▶ _Your assignment_
Once the line containing "Fanuc (720, 2323)" is found in the entries below, reproduce it and every line after it, stopping at and including the line containing "Our Services (962, 65)"; reproduce nothing else, and keep each line exact.

[Collected data entries]
========

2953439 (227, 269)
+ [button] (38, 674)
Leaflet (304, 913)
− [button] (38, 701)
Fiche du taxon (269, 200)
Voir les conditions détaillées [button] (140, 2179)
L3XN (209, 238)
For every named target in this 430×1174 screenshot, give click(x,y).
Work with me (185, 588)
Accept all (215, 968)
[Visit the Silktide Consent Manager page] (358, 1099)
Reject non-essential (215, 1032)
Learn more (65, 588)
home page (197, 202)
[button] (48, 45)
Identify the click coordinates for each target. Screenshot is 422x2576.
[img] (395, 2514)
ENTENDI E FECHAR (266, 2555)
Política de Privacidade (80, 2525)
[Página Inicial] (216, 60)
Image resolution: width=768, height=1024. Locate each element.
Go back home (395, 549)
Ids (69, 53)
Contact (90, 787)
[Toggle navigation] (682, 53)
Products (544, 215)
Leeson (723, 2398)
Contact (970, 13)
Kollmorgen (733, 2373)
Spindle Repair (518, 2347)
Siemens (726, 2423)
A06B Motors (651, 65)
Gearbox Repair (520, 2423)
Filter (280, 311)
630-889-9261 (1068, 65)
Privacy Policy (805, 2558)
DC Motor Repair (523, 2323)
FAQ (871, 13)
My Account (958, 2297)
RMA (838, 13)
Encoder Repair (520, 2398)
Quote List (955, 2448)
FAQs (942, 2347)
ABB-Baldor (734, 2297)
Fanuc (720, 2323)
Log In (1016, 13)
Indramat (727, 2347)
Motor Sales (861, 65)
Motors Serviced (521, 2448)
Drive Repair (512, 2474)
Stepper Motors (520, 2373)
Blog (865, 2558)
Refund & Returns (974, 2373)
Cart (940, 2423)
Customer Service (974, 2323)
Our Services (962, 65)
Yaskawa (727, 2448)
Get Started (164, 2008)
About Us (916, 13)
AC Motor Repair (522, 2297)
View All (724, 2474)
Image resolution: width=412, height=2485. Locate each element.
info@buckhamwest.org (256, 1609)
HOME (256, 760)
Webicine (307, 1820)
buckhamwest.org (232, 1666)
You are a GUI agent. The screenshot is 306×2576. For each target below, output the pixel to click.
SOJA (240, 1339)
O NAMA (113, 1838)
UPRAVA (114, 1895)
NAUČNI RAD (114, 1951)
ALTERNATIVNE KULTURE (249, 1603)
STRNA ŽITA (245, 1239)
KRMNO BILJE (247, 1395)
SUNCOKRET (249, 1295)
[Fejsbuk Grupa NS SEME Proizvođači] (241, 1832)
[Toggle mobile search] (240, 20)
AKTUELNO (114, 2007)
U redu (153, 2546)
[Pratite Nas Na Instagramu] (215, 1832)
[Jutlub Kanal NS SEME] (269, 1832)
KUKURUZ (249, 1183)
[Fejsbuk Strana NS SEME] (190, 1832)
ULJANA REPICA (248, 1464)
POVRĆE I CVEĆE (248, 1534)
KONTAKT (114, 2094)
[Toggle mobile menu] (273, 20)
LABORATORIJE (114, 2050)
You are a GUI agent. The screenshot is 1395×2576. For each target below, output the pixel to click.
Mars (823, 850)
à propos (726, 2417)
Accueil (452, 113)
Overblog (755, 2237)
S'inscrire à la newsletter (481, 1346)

========

▶ _Task solution_
Fanuc (720, 2323)
Log In (1016, 13)
Indramat (727, 2347)
Motor Sales (861, 65)
Motors Serviced (521, 2448)
Drive Repair (512, 2474)
Stepper Motors (520, 2373)
Blog (865, 2558)
Refund & Returns (974, 2373)
Cart (940, 2423)
Customer Service (974, 2323)
Our Services (962, 65)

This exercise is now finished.